Screening for celiac disease during the evaluation of all patients with osteoporosis is not recommended by all. Previously it was thought that celiac disease would present early in life and usually did not overlap with the expected age range of osteoporosis. However 50% of diagnoses of celiac disease are in patients over the age of 50.5 In 2005 an article by Stenson et al, comprehensively reviewed screening for celiac disease in all osteoporotic patients. In this study the incidence of celiac disease in patients without gastrointestinal complaints who had osteoporosis was 3.4% compared to 0.2% of the general population. This study concluded that all patients with osteoporosis should be screened for celiac disease as treatment with a gluten-free diet would be integral to treating their bone disease as well as the many other known complications of untreated celiac disease. It was estimated this would have a cost of $1500 to identify one patient with celiac disease.

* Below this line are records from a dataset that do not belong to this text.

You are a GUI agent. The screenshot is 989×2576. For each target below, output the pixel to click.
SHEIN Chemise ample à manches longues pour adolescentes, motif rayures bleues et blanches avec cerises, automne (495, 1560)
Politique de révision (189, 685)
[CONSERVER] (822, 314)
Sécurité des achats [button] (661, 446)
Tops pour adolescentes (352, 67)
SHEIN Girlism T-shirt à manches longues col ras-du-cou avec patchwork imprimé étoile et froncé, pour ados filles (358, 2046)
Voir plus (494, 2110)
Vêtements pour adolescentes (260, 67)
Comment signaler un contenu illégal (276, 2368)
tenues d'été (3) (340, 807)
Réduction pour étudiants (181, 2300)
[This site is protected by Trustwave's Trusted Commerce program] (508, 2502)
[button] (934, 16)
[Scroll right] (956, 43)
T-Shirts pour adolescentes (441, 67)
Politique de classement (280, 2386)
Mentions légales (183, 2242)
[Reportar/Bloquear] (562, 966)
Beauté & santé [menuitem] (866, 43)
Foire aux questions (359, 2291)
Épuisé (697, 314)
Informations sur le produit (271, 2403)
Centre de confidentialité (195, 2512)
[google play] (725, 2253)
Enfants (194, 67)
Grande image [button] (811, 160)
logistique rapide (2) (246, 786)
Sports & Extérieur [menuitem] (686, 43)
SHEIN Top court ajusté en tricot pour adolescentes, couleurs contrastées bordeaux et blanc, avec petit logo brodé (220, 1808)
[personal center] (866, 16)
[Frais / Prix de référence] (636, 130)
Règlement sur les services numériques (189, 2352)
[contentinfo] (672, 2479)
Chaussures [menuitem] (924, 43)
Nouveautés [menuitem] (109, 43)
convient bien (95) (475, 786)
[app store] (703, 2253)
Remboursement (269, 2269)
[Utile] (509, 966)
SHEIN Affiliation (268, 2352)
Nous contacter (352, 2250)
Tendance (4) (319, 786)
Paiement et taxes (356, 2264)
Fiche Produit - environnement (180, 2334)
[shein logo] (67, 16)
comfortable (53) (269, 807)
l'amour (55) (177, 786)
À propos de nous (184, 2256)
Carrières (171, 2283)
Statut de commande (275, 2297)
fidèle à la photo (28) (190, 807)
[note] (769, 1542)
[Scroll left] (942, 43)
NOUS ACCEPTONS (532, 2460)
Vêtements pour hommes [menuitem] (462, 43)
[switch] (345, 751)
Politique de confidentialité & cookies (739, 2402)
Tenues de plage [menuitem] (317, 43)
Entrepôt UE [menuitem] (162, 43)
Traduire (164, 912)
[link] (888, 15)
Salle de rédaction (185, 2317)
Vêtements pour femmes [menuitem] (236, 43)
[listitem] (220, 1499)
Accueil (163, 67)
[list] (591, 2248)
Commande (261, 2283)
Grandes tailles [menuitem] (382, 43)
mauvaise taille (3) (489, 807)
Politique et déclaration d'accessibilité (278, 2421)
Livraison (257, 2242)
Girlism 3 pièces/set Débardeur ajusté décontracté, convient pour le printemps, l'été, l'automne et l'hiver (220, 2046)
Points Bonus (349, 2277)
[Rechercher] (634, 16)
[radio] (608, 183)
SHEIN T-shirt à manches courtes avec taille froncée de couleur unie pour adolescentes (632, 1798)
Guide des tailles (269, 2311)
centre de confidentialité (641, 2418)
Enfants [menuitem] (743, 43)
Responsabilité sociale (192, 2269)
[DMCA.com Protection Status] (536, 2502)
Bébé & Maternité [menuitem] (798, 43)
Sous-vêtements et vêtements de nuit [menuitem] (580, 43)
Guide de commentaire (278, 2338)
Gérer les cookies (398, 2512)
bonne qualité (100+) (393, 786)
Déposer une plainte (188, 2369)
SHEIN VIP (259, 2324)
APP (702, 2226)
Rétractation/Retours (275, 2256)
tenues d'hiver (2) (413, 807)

In contrast, many others suggest that all celiac patients with osteoporosis do not necessarily need to be screened. Some data suggest bone health can be correlated to classic symptoms and their severity.4 Additionally, low levels of disease may not have long term complications.5 Our case argues against a direct correlation of gastrointestinal symptoms to bone health as is supported in other population studies.3 Celiac patients have a hip fracture hazard ratio of 1.3–1.9 compared to the general population which can be reduced by starting a gluten-free diet thus stressing the importance of screening osteoporotic patients for celiac disease.11,12

There is debate on both ends of the spectrum from screening all patients with osteoporosis to screening only those with GI symptoms. However, given the body of literature most authors agree that patients who are either refractory to treatment or do not have classic risk factors (post-menopausal, thin, females) should be screened for celiac disease regardless of the presence of gastrointestinal symptoms.13

This case demonstrates the importance of considering celiac disease in patients without gastrointestinal complaints and the importance of recognizing the disease and treatment. We emphasize considering celiac disease in all patients with idiopathic low bone density even if vitamin D and PTH levels are normal. Furthermore, considering celiac disease in all patients with osteoporosis is reasonable and diagnostic testing is indicated in patients refractory to treatment with calcium and bisphosphanates. The known cases of celiac disease are often described as the tip of the iceberg as there are many undiagnosed patients. Recognition of these patients is important not only for bone health, but also overall health and life expectancy as 10 years in delayed diagnoses has been shown to increase overall mortality.5

Acknowledgements

This work was presented in poster format at the Army American College of Physicians meeting in Washington, DC. in November 2010 and the Hawai‘i Chapter American College of Physicians meeting, Honolulu, HI, January 2011.

Footnotes

The views expressed in this abstract/manuscript are those of the authors and do not reflect the official policy or position of the Department of the Army, Department of Defense, or the US Government.

Declaration of Interest

There are no conflicts of interest.

Funding

This research did not receive any specific grant from any funding agency in the public, commercial or not-for-profit sector.